▸ **WHAT YOU WILL DO**: Everything from the line that has "Task: Click the cvar legend color line" to the last line of the listing must be repeated exactly, and nothing more; omit the pictures.

▸ **STORED DATA**:

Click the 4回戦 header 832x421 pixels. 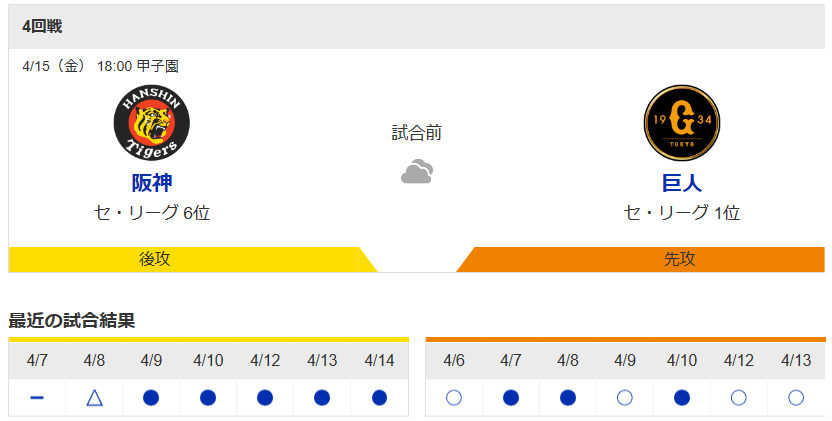[x=42, y=27]
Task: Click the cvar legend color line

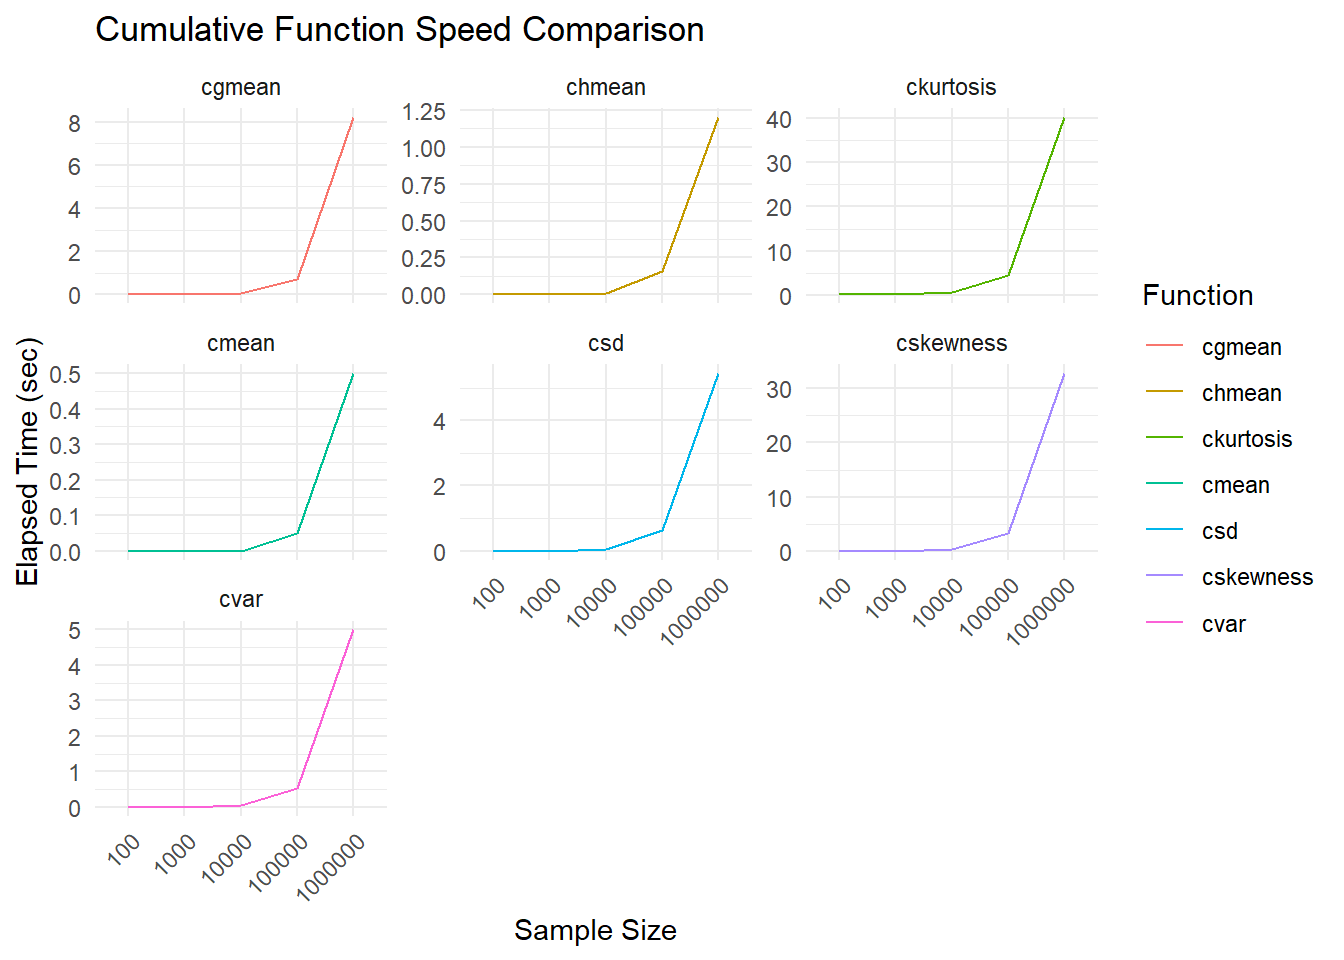Action: tap(1164, 623)
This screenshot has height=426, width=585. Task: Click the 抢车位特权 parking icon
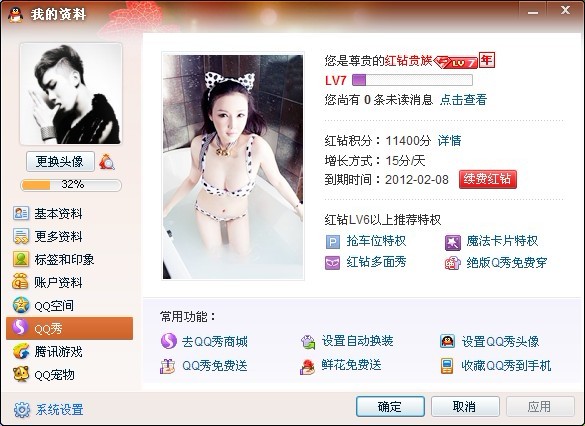coord(333,242)
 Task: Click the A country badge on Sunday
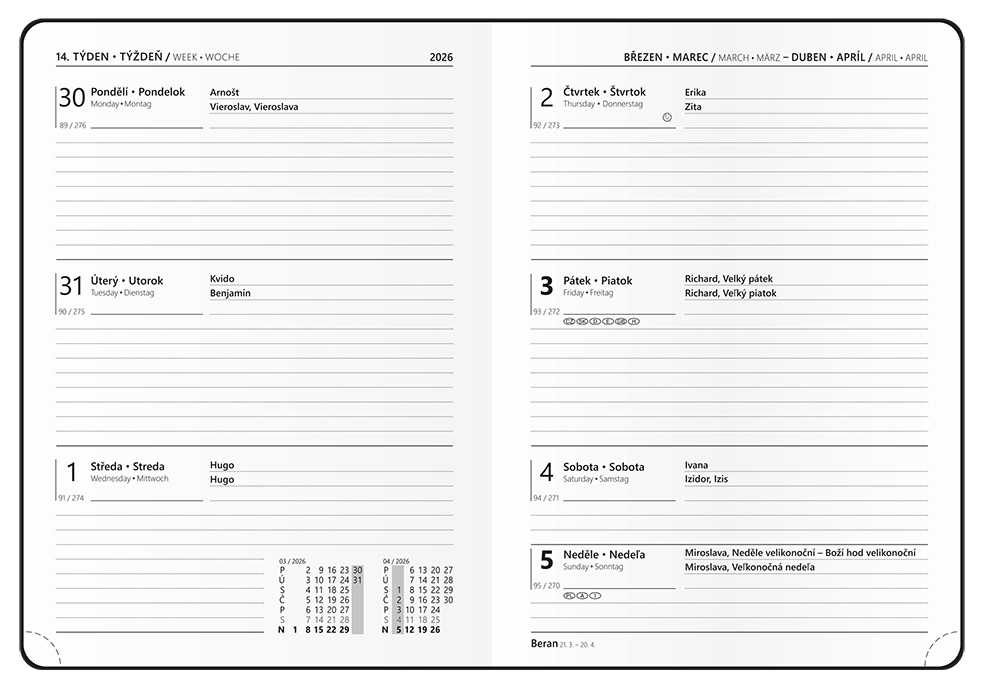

▸ **EXERCISE OUTPUT**:
Task: Click the cvar legend color line

Action: tap(1164, 623)
This screenshot has height=426, width=585. Task: Click the 抢车位特权 parking icon
coord(333,242)
 Task: Click the A country badge on Sunday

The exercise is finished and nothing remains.